Janet Morrison
Did you know?
If you want to know what kind of mischief people around here were getting into throughout most of the 1800s, read the Rocky River Presbyterian Churches’ Session Minutes.
The Rocky River Session (governing body in a Presbyterian church) disciplined members of the congregation. It has been said that Rocky River residents were never brought up on charges at the courthouse in Concord because Rocky River took care of its own problems.
The usual punishment, regardless of the sin, was the suspension of the offender’s privileges of church membership, i.e., taking communion and having one’s children baptized.
In 1837, a church member was accused of trying to sell adulterated gold. He tried to pass it off as gold from the Reed Mine but eventually admitted to the Session that he adulterated it with two pieces of jeweler’s gold to make it weigh more.
Several slaves were disciplined in the 1830s for lying. One slave sold the church’s pastor some cabbages he said his mother had given him. When Rev. Penick told the slave’s owner that he wished to buy more cabbages from the slave, he learned that the slave’s mother hadn’t grown any cabbage that year.
From time-to-time, women were called before the Session for having children out of wedlock. You can try to find evidence in the minutes of the accused being asked to identify her baby’s father, but you won’t find a single instance.
A slave was called before the Session in 1841 for stealing a pair of pantaloons from another slave, lying about it, using profanity, and fighting the accusing slave.
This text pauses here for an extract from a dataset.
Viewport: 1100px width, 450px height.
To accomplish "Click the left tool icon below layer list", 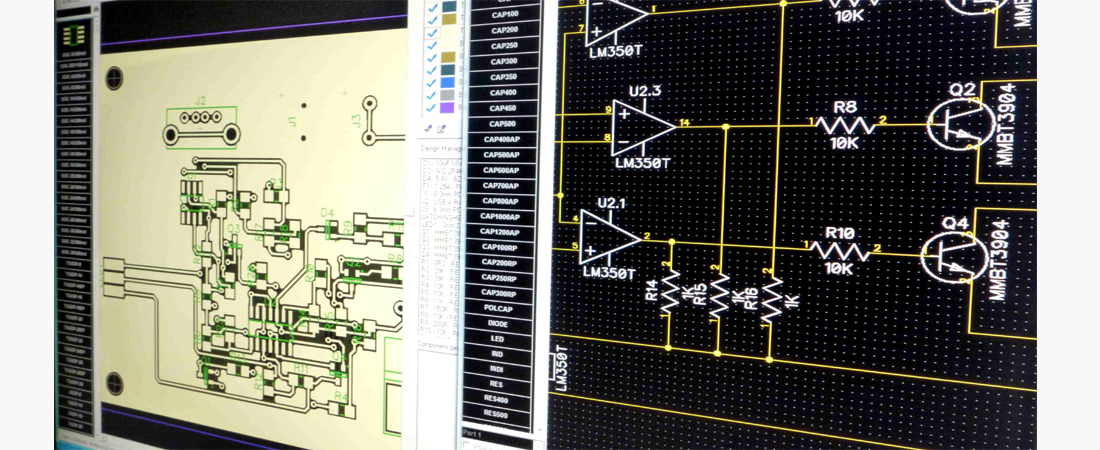I will pos(428,129).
The same year, another slave was tried for stealing a pocket book from a fellow slave and lying about spending the money it contained.
Another member of the church was tried by the Session in 1842 for being “drunk, with using profane language, & with playing cards in or near the town of Charlotte.” Several men testified that they had camped with the accused for the last general muster and that he was guilty as charged.
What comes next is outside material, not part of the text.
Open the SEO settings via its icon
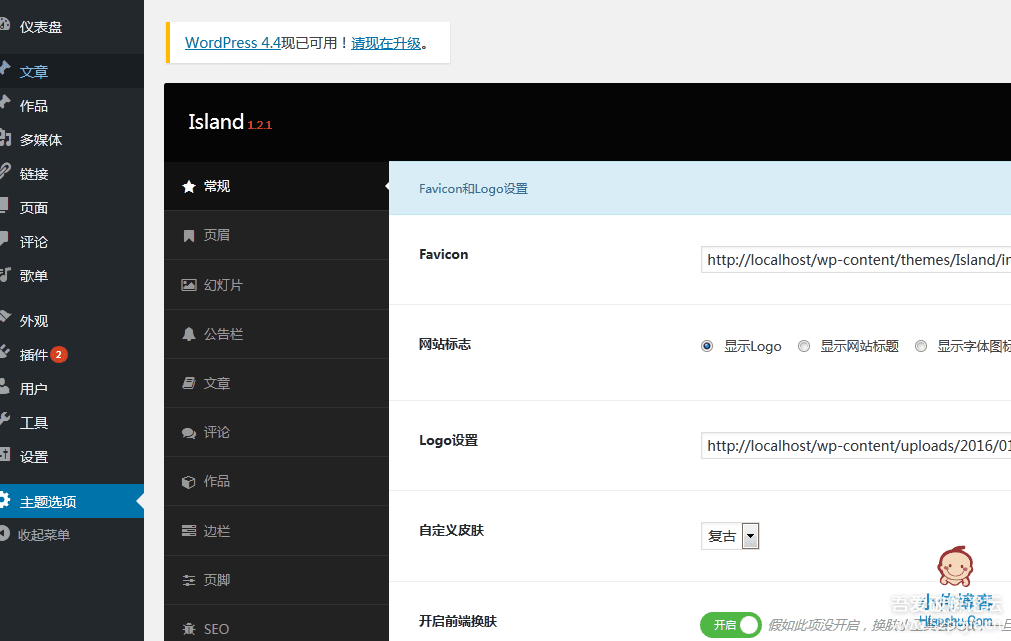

In 1846, a slave was charged with stealing “a parcel of wheat”. At his trial, he testified that he took the wheat to the mill for another slave without knowing it was stolen.
A man was tried in 1848 for violently assaulting without provocation another man’s slave.
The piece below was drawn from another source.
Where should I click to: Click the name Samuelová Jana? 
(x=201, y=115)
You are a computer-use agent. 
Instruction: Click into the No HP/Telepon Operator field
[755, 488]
The year 1854 brought a variety of cases. A slave was tried for running away and attempting to make his way to a free state. Another member was charged with putting inferior flour in several bags for market and family use. A slave was charged with threatening a neighboring white man, Joshua Harris, with a pistol.
The following is a personal favorite of mine. In 1856, a slave named Milly was tried for “having forsaken her husband (he being and living in reach of her) & taken up with another man with whom she lives as a husband.” When asked why, the minute indicates that Milly “liked the latter better than she did the former.”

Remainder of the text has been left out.